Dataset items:
++++++

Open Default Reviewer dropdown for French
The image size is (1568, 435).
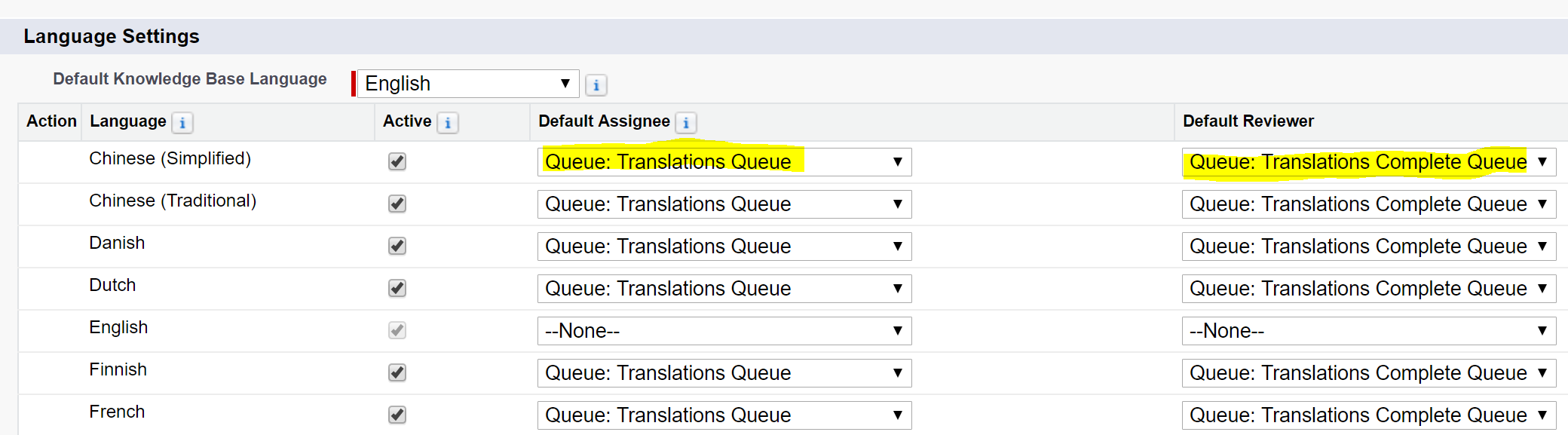pyautogui.click(x=1368, y=415)
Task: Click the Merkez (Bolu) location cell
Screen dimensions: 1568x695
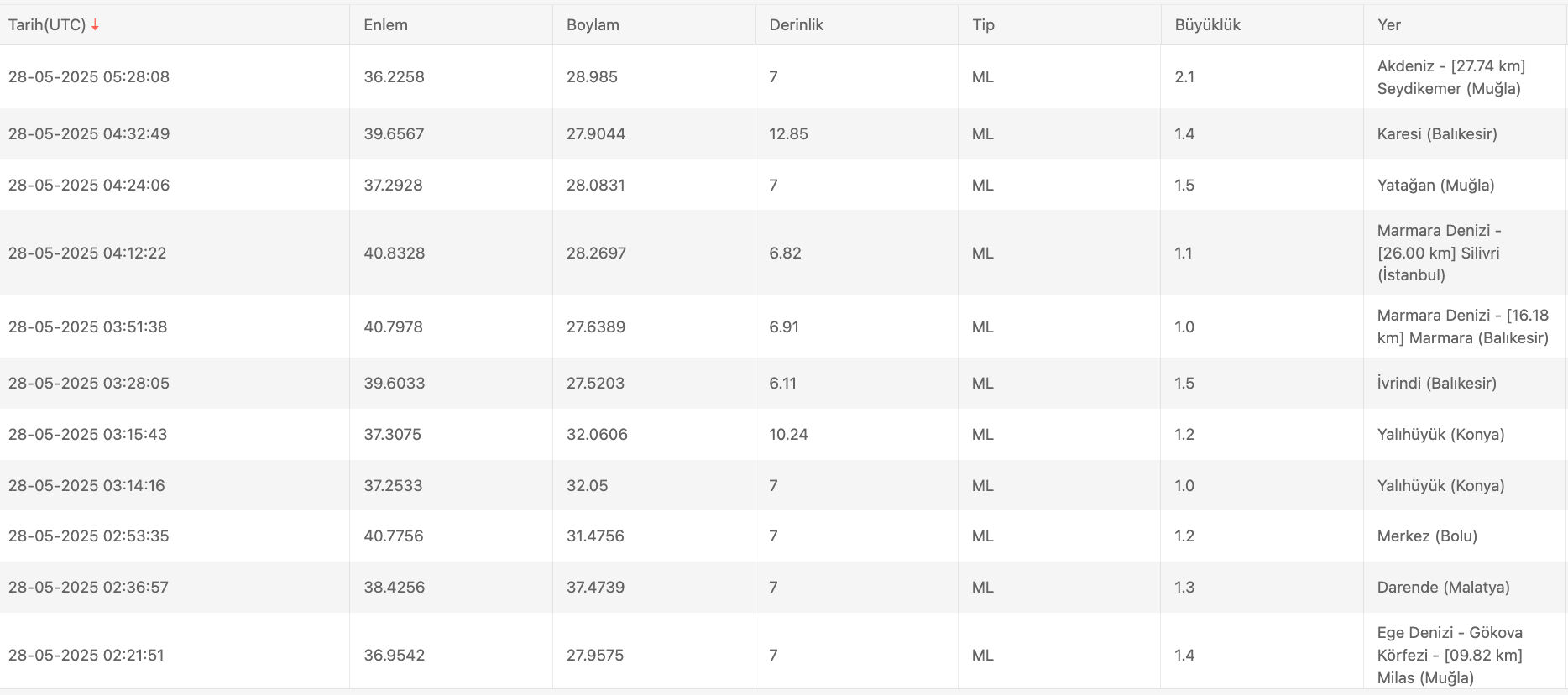Action: pos(1427,536)
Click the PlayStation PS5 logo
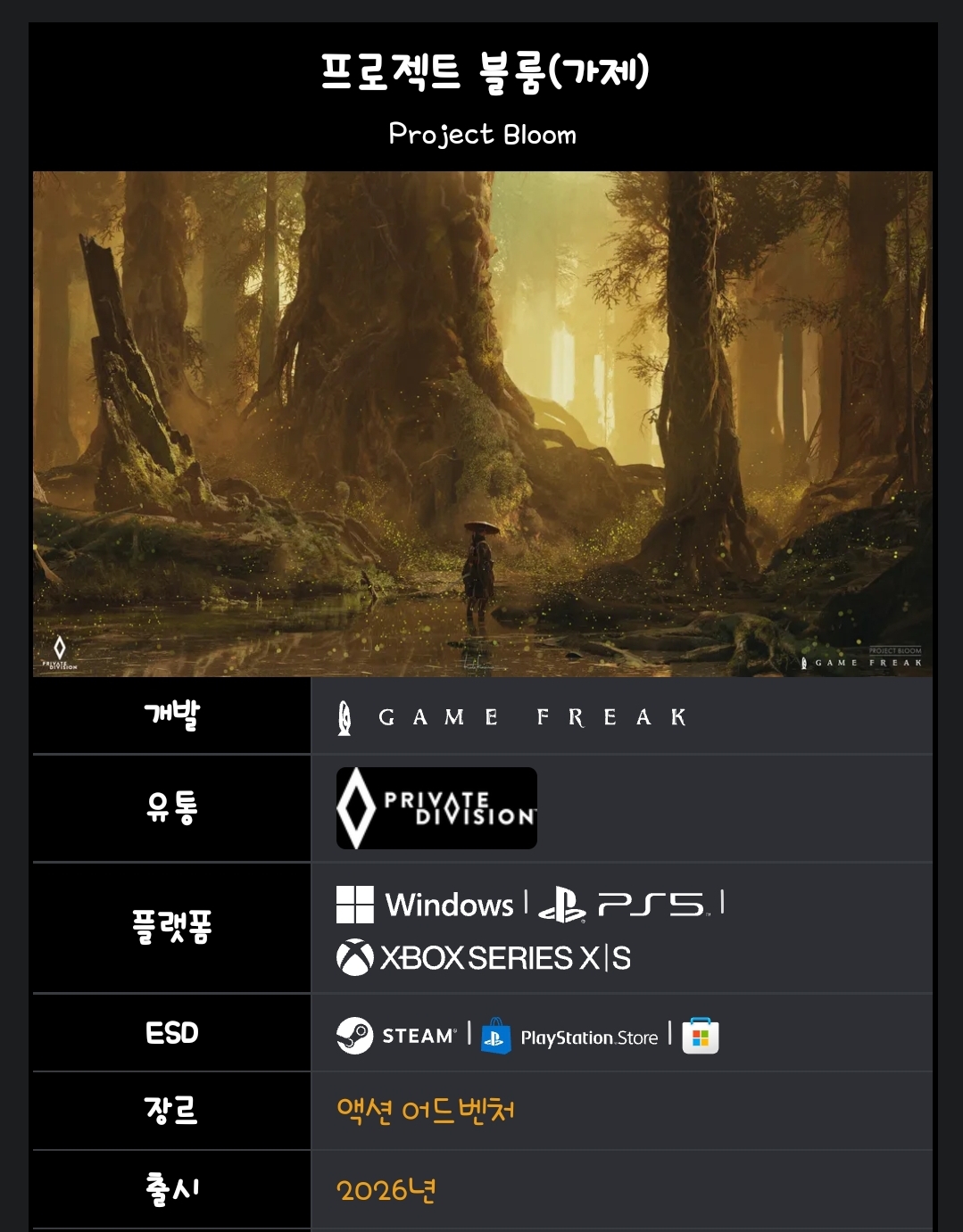This screenshot has width=963, height=1232. click(x=623, y=905)
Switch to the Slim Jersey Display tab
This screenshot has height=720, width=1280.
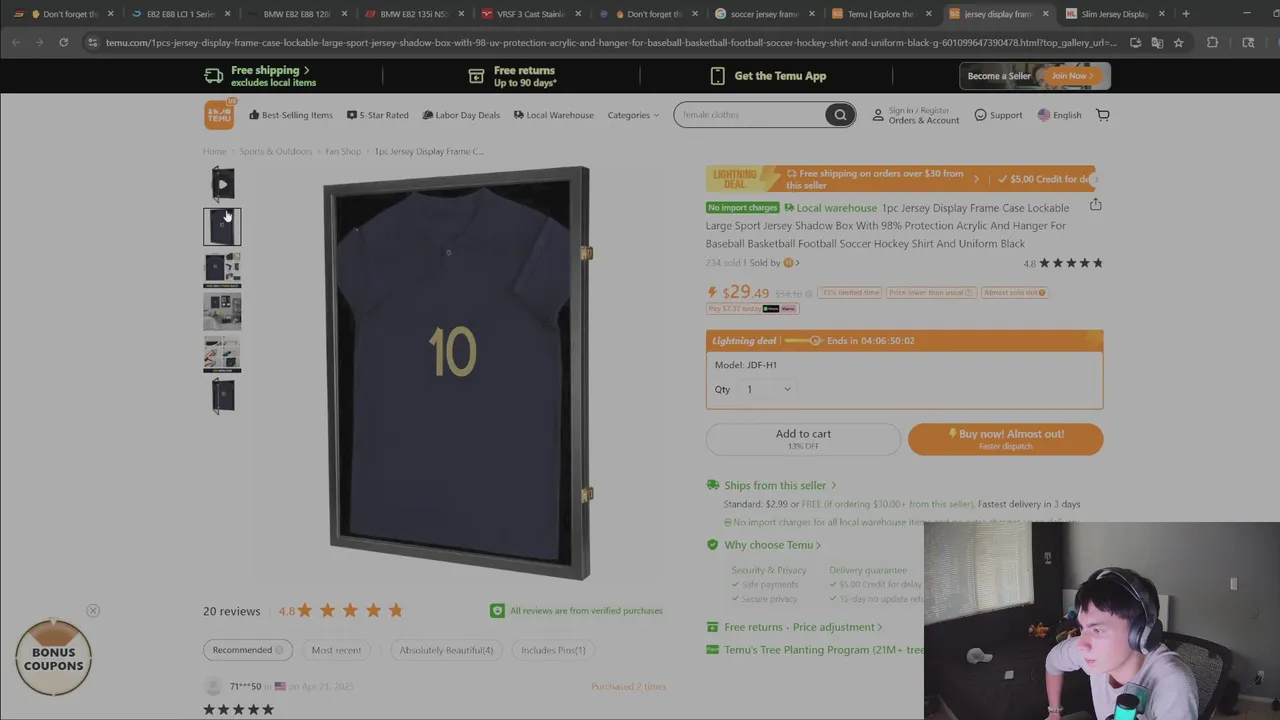1115,14
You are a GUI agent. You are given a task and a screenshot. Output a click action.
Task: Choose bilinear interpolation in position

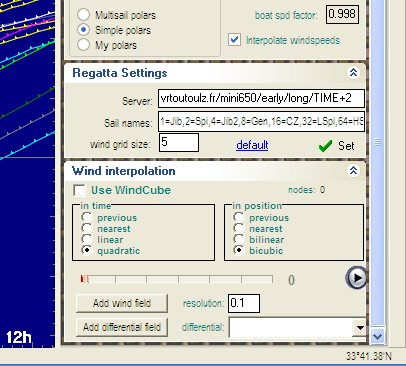[x=239, y=239]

++++++

* **GIVEN REQUEST**: Please replace "screenshot" with "screen capture" in everything from the line containing "Switch to the Slim Jersey Display tab" down to the end of the records, changing nothing else and leaving the pictures out of your answer.

* **RIGHT ANSWER**:
Switch to the Slim Jersey Display tab
This screen capture has height=720, width=1280.
1115,14
You are a GUI agent. You are given a task and a screen capture. Output a click action.
Task: Choose bilinear interpolation in position

[x=239, y=239]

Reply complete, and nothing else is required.